Will new legislation be effective in reducing drug trafficking?

19/08/2008 1:00:00 AM
The Attorney-General, Simon Corbell, in an attempt to discredit the views in my earlier letter, states that he is confident that the new controlled operations legislation will prevent corruption and increase accountability (Letters, August 16 and August 11).

Time will tell if his confidence is justified.

But he has failed to comment on the most important accountability issue in his response. That is the need for measures to determine whether this legislation makes real reductions in the ACT drug market, in the availability of drugs on the street, and in the people who organise drug trafficking in the ACT.

These are matters that should be reported and tabled in the Legislative Assembly.

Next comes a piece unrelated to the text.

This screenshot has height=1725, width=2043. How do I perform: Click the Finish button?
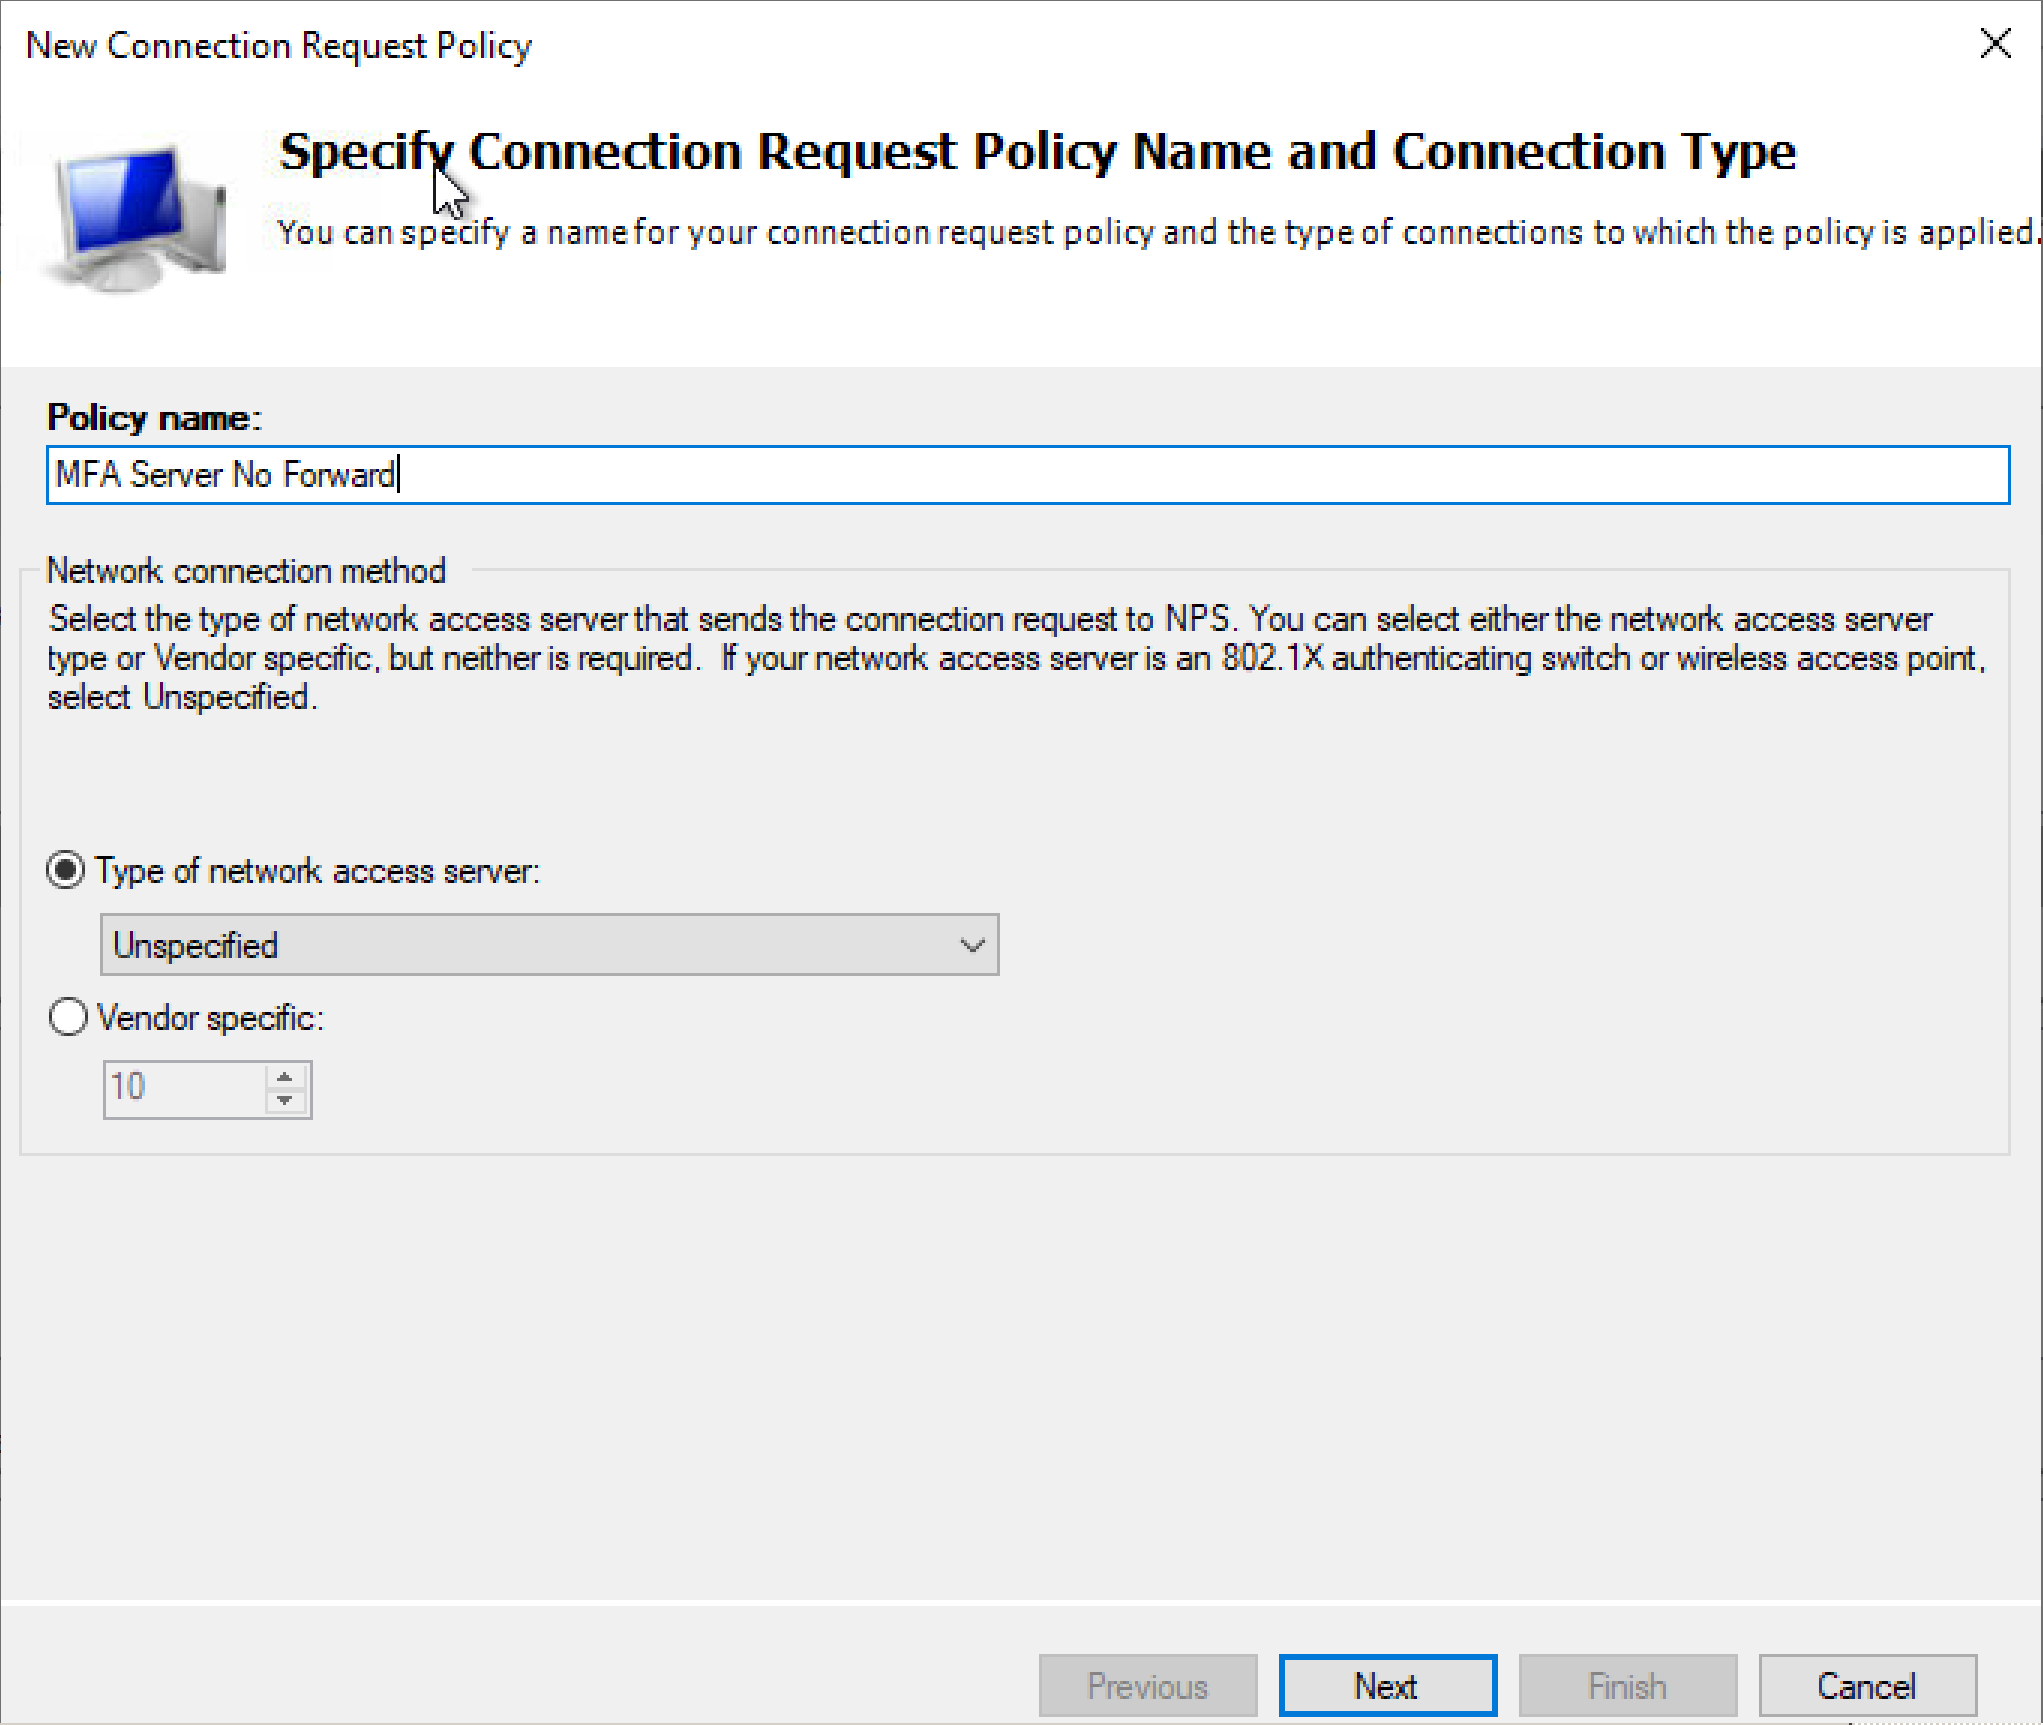1627,1686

What will be reported is simply details of the controlled operations but not the effectiveness of those operations.

B. McConnell, Higgins

I wish the Attorney-General (Letters, August 16) would get a better grip on the implications of the laws that he administers.

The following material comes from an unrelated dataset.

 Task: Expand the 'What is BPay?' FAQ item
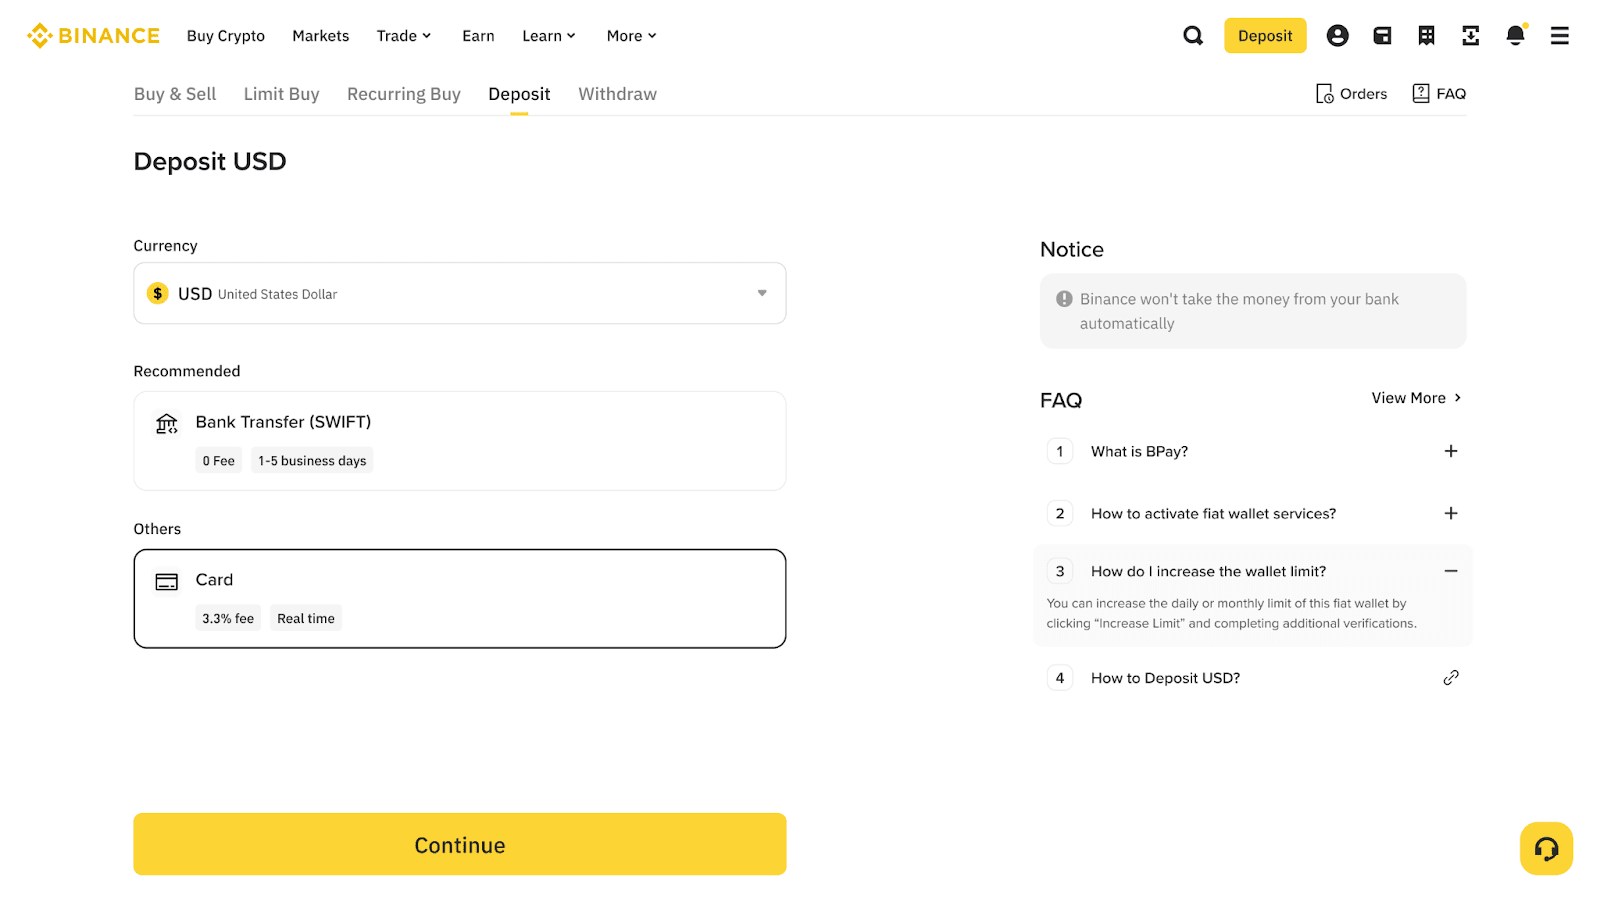tap(1450, 451)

He seems to assure us that the new Controlled Operations Act cannot be used to entrap drug users because it applies only to ''serious drug offences'' carrying a penalty of three years imprisonment or more. In 2004 his same Government introduced a chapter on ''serious drug offences'' into the Criminal Code.

This imposes draconian penalties on scores of routine actions of ordinary drug users. Even the resale to a friend of a single ecstasy tablet that he has bought for a night out incurs a maximum penalty of 10 years. The latest legislation continues the long march of ever tougher legislation dreamed up by national committees of law enforcement officials and their compliant ministers.

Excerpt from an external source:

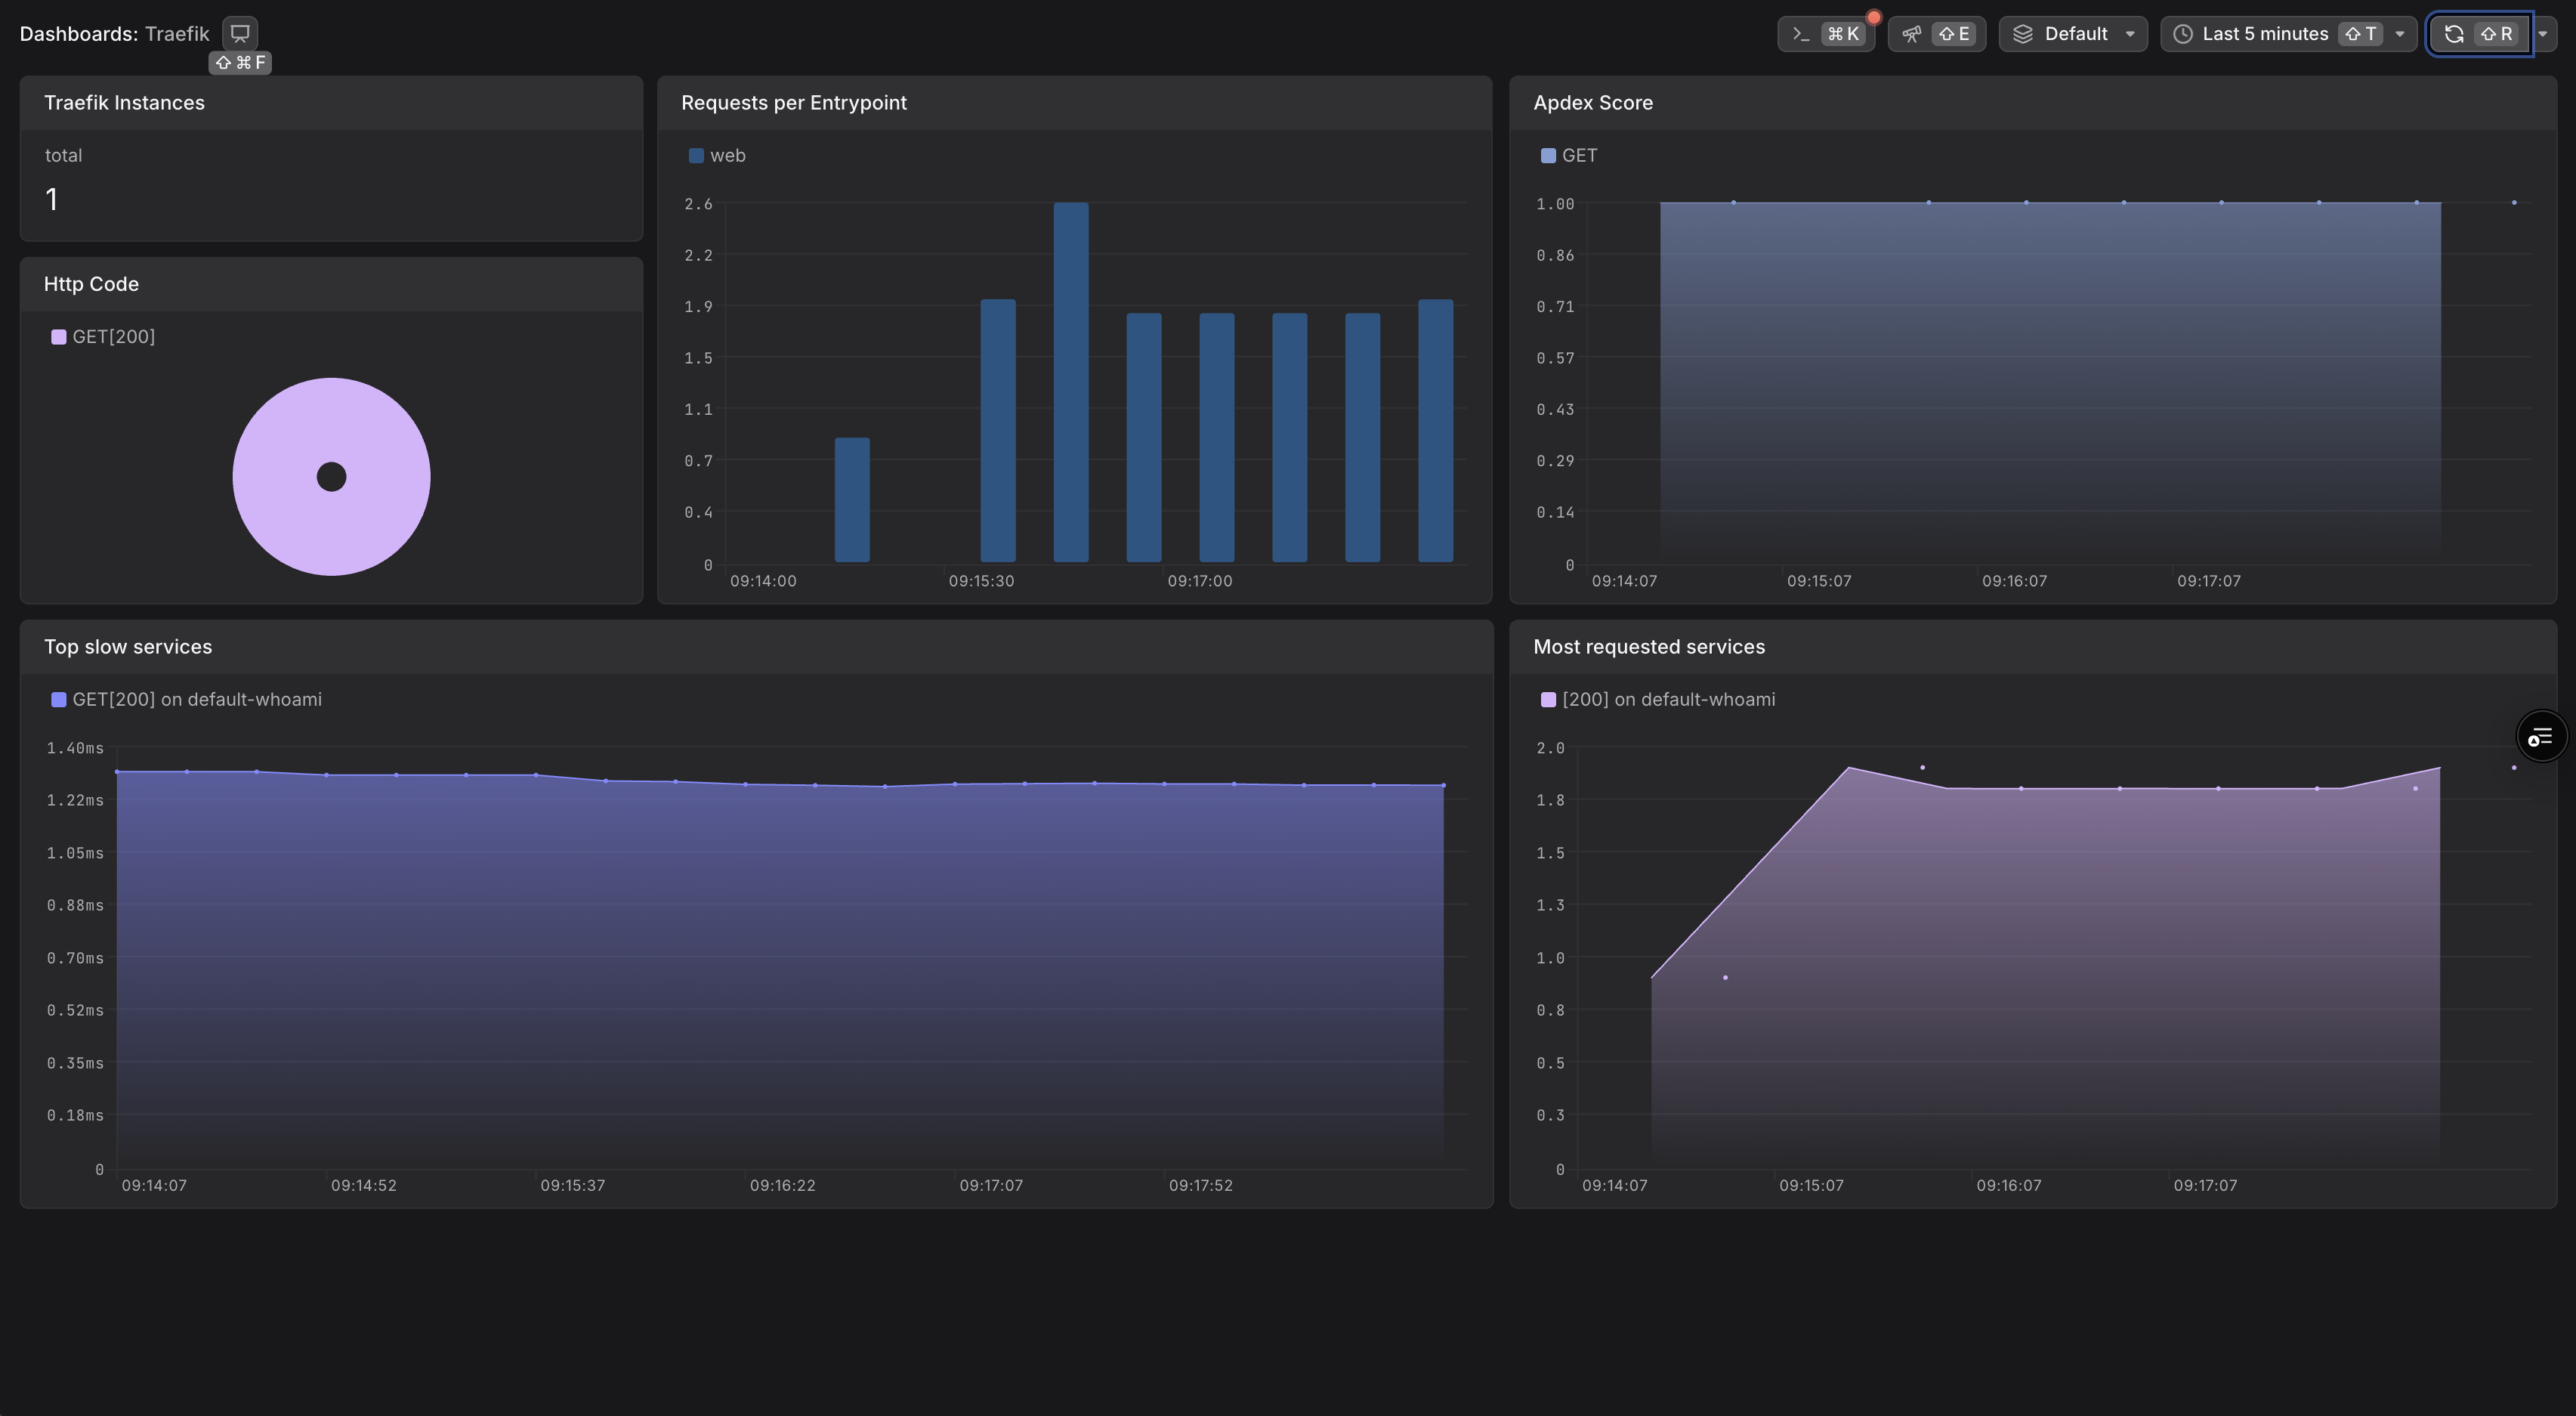Click the Traefik dashboard name
The image size is (2576, 1416).
point(177,34)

Their schemes, tamely implemented in the ACT, eat away at civil liberties in the name of protecting us from serious crime.

But just who does the Government think it is protecting? It's certainly not keeping drugs from our kids.

The recently announced seizure in June last year of 4.4 tonnes of ecstasy did not cause a ripple in the Australian market. The Government is mindlessly sacrificing both our kids and the principles that underpin our legal system.

Bill Bush, Turner

Don't blame farmers

Kevin Rudd claims that the Murray-Darling is ''over-allocated''. This is populist nonsense. All that has happened is that the relentless squandering of water by South Australia has finally been exposed by the prolonged drought. The total Murray-Darling allocations are about 50 per cent of average annual flow, a sustainable and modest division of resources. Ninety-five per cent of Australia's fresh water runs into the sea that's gross under-allocation and a dog-in-the-manger attitude that will not be ignored by less fortunate people to our north who don't get to eat lotus leaves.

The system was designed with the support of people from both sides of politics, before the rise of the parasitical and nihilist green movement.

It is brilliantly self-compensating larger water holdings on low reliability allocations simply do not get any water in dry years such as the last few, but irreplaceable permanent plantings such as orchards get most of their much smaller allocations.

So, no rice at all for the last three years, very little cotton and the cheapest fruit and vegetables in the world in the markets. All without any subsidies. Instead of robbing taxpayers to buy out rural communities who tend not to vote for the Greens or Labor, Rudd would be better placed buying out Nick Xenophon, the Wentworth Group and all the other blackmailers.

Australia is broke in a boom, with only miners and farmers, including irrigation farmers, paying their way.